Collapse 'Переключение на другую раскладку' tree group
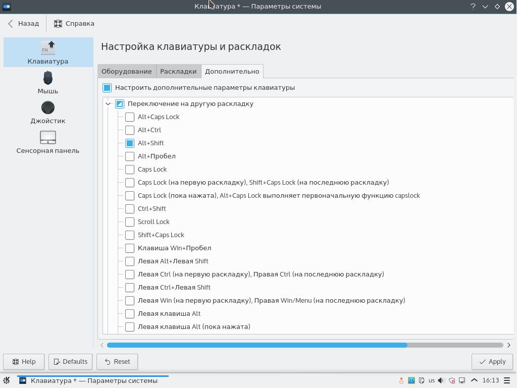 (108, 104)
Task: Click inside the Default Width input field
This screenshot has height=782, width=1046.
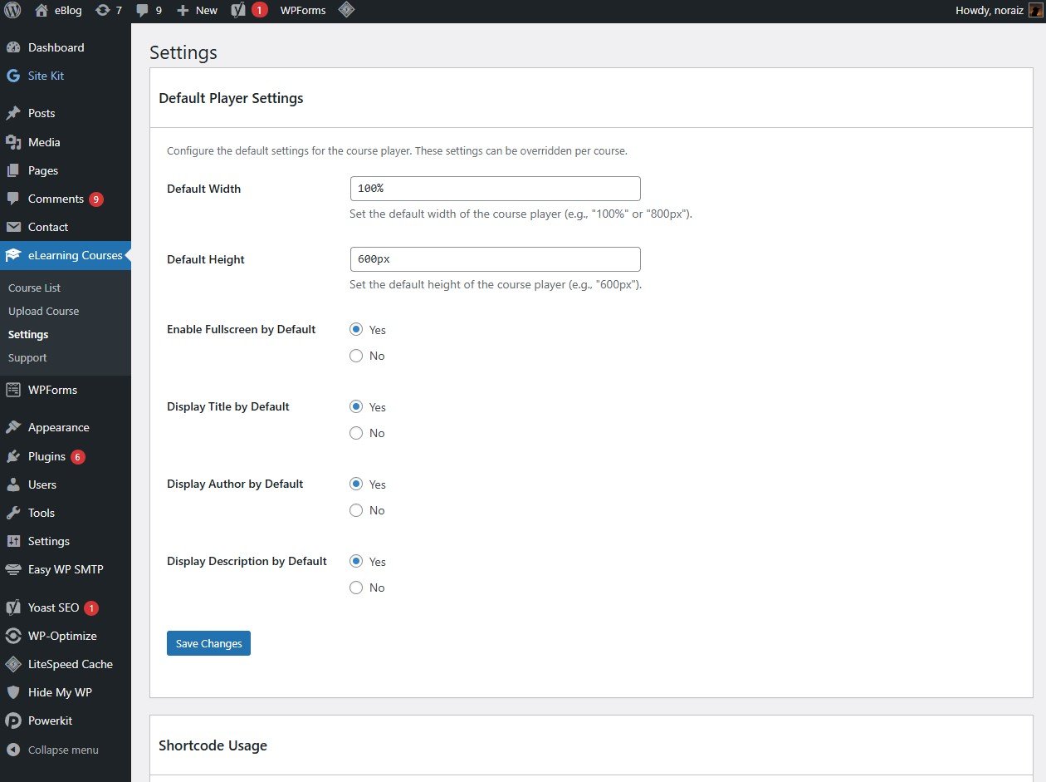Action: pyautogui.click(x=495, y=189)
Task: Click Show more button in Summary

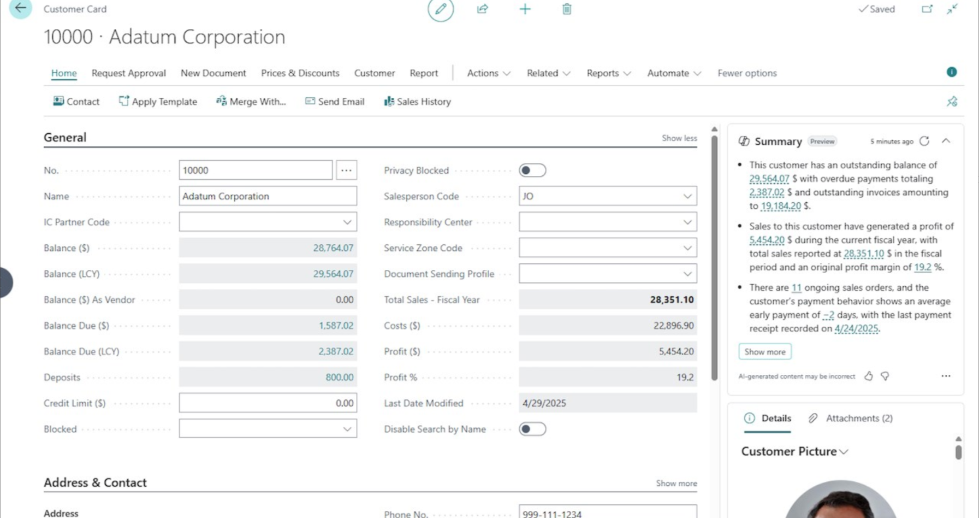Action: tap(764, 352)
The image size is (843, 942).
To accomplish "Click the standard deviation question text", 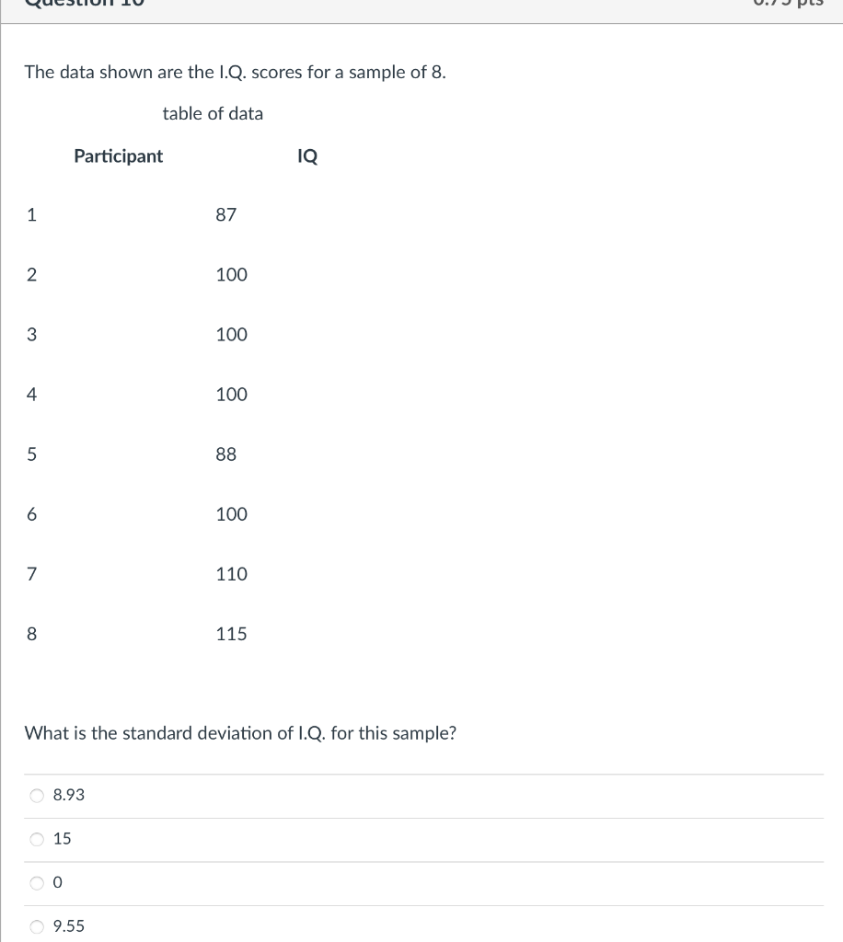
·····
What is needed -
All lines from the one containing "Task: Click inside" through the end of the data are to be restated exactly, with nothing else and without the pictures.

Exercise answer -
Task: Click inside the Default Width input field
This screenshot has height=782, width=1046.
Action: pyautogui.click(x=495, y=189)
Task: Click Show more button in Summary

Action: tap(764, 352)
The image size is (843, 942).
To accomplish "Click the standard deviation question text", 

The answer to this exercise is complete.